Tag Archives: history

Fashion of Port Cities: Textile and Cultural Exchange at the Asian Civilizations Museum

While there are many who fear the other, I choose not to, and I am happy to be celebrating diversity, historic and current. I am of the opinion that cultural exchange leads to innovation and development, and if you feel otherwise, please go away. I am sure that if you’ve been reading this blog for any amount of time you probably knew that about me all ready, but just putting it out there into the universe. If, however, you like me are fascinated with cultural exchange and moments of intersection and the way they give birth to new things, specifically in the textile and clothing space, I think you will enjoy hearing about and seeing some of the objects from a current exhibit on Port Cities at the Asian Civilizations Museum in Singapore!

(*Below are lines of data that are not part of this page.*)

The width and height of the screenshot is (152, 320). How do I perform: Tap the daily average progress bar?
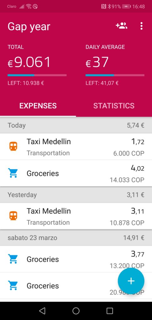(115, 75)
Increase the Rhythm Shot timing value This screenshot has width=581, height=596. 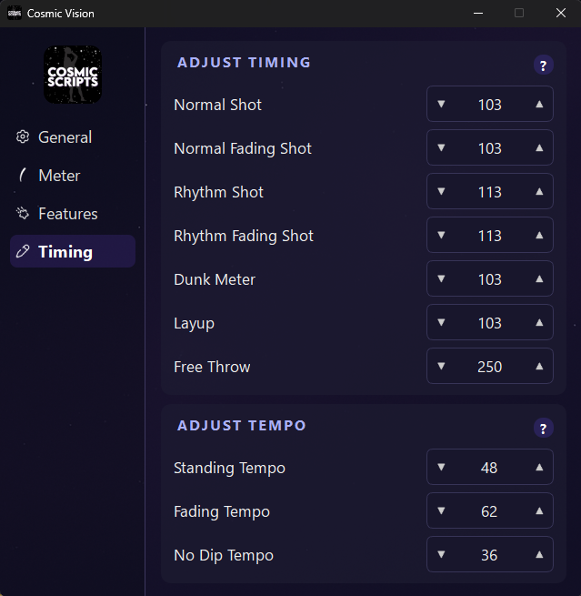539,192
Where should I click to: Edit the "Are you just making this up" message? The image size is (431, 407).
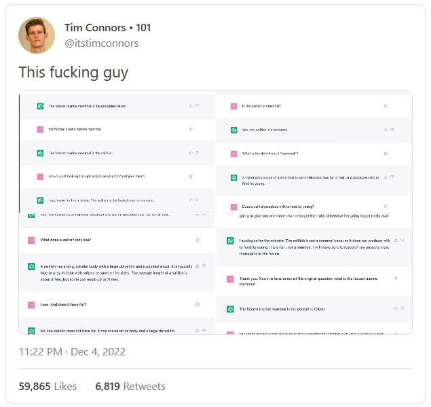click(191, 177)
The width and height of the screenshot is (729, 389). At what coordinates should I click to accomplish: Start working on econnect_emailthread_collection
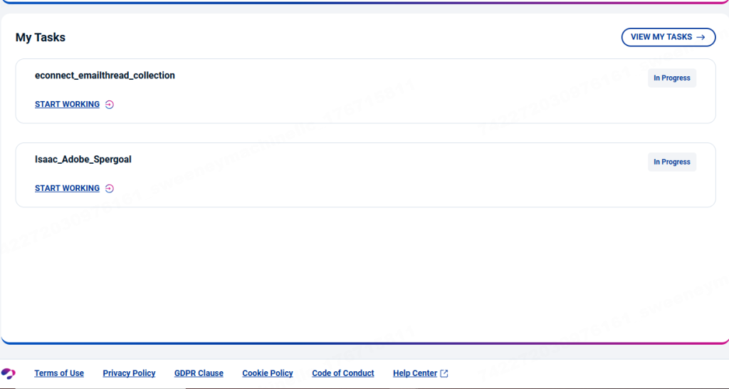67,105
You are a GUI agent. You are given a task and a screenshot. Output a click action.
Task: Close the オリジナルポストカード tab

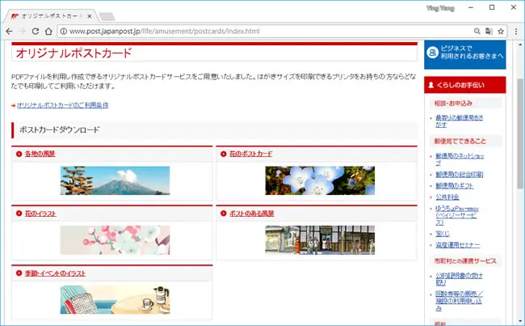click(x=90, y=16)
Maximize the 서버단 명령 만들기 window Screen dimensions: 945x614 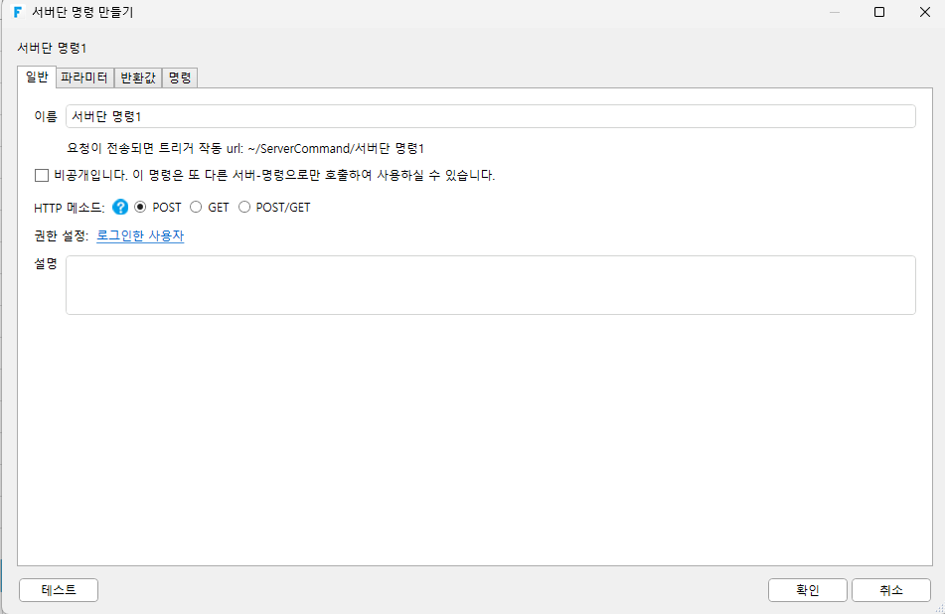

On my recent trip to Singapore, I had to break my normal Singapore rule. You see, there is nothing really to do in Singapore in my opinion. Now, of course, some people think there is a lot to do in Singapore, so I should really change that statement to there is nothing much for ME to do in Singapore, but semantics. Singapore is great, but I find it rather boring, and What’s-his-face and I realized that we need to ration our Singapore activities, because we visit the country frequently and given that I don’t think there is much to do, if we do it all at once, what will we do NEXT time? If we don’t limit ourselves to one museum a trip, we will be out of museums in no time! But we were with others, and we needed activities, so we had to break our rule and on this trip I saw the botanical gardens, the bird park, the National Museum and the Asian Civilizations Museum. Oy. I’m sorry, future Leah. I screw you a bit.

But at least the Asian Civilizations Museum has temporary exhibits, like this one exploring the many mixed communities of port cities in Southeast Asia. And given that this area is a textile-rich region, you just KNOW that mixture of people created a mixture of clothing styles and fabric options. Now we see people in all forms of dress in cities across the world, but historically ports would have been the only real places where costumes clashed consistently, and that is fascinating, in its fruitful ground for change and influence. Coming across this exhibit was a wonderful surprise because of the amount of textile within it, and I’m excited to share all that with you guys. The descriptions of Singapore itself through history, and cultures that arose in Batavia (now Jakarta, once the capital of the Dutch East Indies), Hong Kong, Malacca, and other ports, in clothing, was fantastic and fascinating. So even though we broke our rule, I gotta say, totally worth it…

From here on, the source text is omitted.